Très tôt, et jusqu’à son abandon progressif à l’époque gréco-romaine, le système hiéroglyphique mêle des codes idéographiques et phonétiques. Une approche complexe qui a permis aux Egyptiens de transcrire leur langue ainsi que leur perception iconique de la réalité. Autour de deux ouvrages, Jean Winand, professeur d’égyptologie à l’Université de Liège, s’autorise une vision panoramique de l’Egypte à travers l’évolution de l’un des plus anciens systèmes d’écriture. Il replace l’écriture hiéroglyphique dans une perspective historique, décortique ses origines, son fonctionnement, ses contraintes, ses richesses et ses limites, sa réception auprès des cultures occidentales, et son implication dans la naissance d’autres modes d’écriture. Il conclut en proposant un itinéraire historique surprenant, menant à notre propre alphabet.

COVER Hieroglyphes PUF copieLes hiéroglyphes fascinent l’Occident depuis plus de 2000 ans, à l’exception d’une relative perte d’intérêt au Moyen-Âge. Jouissant d’un regain d’intérêt croissant depuis la Renaissance, ce système interpelle encore aujourd’hui tant les rêveurs férus d’ésotérisme et d’occultisme que les scientifiques chevronnés qui l’étudient avec assiduité. C’est cette seconde voie que le professeur d’égyptologie Jean Winand, doyen de la Faculté de Philosophie et Lettres de l’Université de Liège, emprunte au long de deux ouvrages destinés au grand public (1). Avec aisance, les pages défilent et dévoilent la complexité et l’hybridation des hiéroglyphes, une formidable traversée de 3000 ans d’histoire d’un peuple à la culture étroitement liée à ses écritures. Ses écritures, car au-delà de ses nombreuses modifications au long de son existence, le système hiéroglyphique a coexisté avec d’autres systèmes, qui en sont des versions simplifiées : le hiératique, d’abord, et puis le démotique. Une réalité complexe, donc, et riche en nuances, que l’égyptologue appréhende avec dextérité.

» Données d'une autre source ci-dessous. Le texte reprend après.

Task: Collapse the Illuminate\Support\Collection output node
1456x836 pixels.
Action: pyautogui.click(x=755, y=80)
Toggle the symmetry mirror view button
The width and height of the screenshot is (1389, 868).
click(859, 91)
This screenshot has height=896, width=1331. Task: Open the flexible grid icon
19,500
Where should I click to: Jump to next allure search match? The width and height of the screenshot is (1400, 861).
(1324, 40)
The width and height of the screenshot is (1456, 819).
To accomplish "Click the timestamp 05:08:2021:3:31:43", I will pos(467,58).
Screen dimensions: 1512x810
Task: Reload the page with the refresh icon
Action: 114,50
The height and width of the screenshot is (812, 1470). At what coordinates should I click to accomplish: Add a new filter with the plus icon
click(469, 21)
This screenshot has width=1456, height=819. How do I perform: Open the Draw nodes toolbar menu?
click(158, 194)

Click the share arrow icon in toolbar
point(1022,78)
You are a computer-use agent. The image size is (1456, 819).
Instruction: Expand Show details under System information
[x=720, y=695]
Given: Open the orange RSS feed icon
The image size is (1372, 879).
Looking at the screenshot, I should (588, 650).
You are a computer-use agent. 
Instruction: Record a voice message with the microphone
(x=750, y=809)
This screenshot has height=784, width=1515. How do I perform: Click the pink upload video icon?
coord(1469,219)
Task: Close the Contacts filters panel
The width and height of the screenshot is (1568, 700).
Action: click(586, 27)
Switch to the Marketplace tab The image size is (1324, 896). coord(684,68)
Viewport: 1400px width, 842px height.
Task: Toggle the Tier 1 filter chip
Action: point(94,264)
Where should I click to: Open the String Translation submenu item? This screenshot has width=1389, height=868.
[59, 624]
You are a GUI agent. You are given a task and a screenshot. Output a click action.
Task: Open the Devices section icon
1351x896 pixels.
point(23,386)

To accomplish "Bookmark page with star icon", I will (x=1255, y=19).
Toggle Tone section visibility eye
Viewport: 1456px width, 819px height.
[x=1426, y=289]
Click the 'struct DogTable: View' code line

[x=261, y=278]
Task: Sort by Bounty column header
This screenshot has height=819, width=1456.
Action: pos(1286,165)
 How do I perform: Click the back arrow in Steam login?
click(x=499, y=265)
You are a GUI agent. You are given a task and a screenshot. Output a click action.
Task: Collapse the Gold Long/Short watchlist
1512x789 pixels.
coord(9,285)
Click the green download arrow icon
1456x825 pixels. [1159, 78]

Au-delà du mythe, une réhabilitation tardive

Les hiéroglyphes ont longtemps pâti d’une succession de clichés les maintenant loin de l’ancrage réel, fonctionnel et historique qu’ils méritaient. Jean Winand l’illustre dans un chapitre du livre « Les hiéroglyphes égyptiens » et consacré à leur réception en Occident. « Il faut se rendre compte, justifie l’égyptologue, que des générations de penseurs, de la Renaissance à la fin du 18ème siècle, ont été empêtrés dans l’héritage des quelques auteurs grecs et romains qui se sont rendus en Egypte entre le 5ème siècle ACN et le 2ème siècle PCN. Ils y ont mené des recherches superficielles et n’ont pas eu accès à toutes les formes d’écriture. Ils n’ont observé que les écritures monumentales, gravées dans les temples les plus récents. »

À cette époque, l’Egypte est en plein déclin politique. Ce sont les derniers souffles d’un empire millénaire qui s’offre au regard des visiteurs. L’art méticuleux du hiéroglyphe, lui, s’effrite et se perd dans ses limites. « On estime alors qu’il n’y a plus qu’une centaine d’hiérogrammates qui savent lire et écrire les hiéroglyphes. Ces textes ne concernent désormais que peu de monde, ils sont cantonnés aux temples, où personne n’a accès. Certaines inscriptions se trouvent à 7 ou 8 mètres de haut, dans des couloirs plongés dans l’obscurité et ne permettant aucun recul. Elles ne sont pas destinées à être lues. Elles ne sont pas faites pour la communication entre les hommes. Elles sont un véhicule de la théologie, s’adressant directement au divin. »

L’écriture hiéroglyphique dérive, devient indéchiffrable. Les signes multiplient les sens possibles pour tenter de révéler des aspects nouveaux sur les divinités. L’écriture joue avec le sacré, cultive l’ambiguïté et adopte une forme allusive. D’allusif à symbolique, il n’y a qu’un pas. À travers le regard et le fantasme d’un Occident en quête d’exotisme, c’est toute l’écriture égyptienne qui est court-circuitée et ramenée à une fonction symbolique. « Certains penseurs allaient même jusqu’à poser l’hypothèse qu’une fois les mécanismes du système compris, chacun pouvait lire les hiéroglyphes dans sa propre langue. Ils ne concevaient pas que les hiéroglyphes pouvaient retranscrire une langue particulière, en l’occurrence l’égyptien. »

(1)  Jean Winand, Les Hiéroglyphes Egyptiens, Presses Universitaires de Frances, collection Que sais-je ?, Paris, 2013, et Jean Winand, Les origines de l’écriture, L’Académie en poche de l’Académie Royale de Belgique, à la suite d’une conférence délivrée au printemps 2013 au Collège Belgique. Un troisième ouvrage, également publié à L’Académie en poche et consacré à la réception des Hiéroglyphes de la Renaissance aux Temps modernes, sortira au printemps 2014.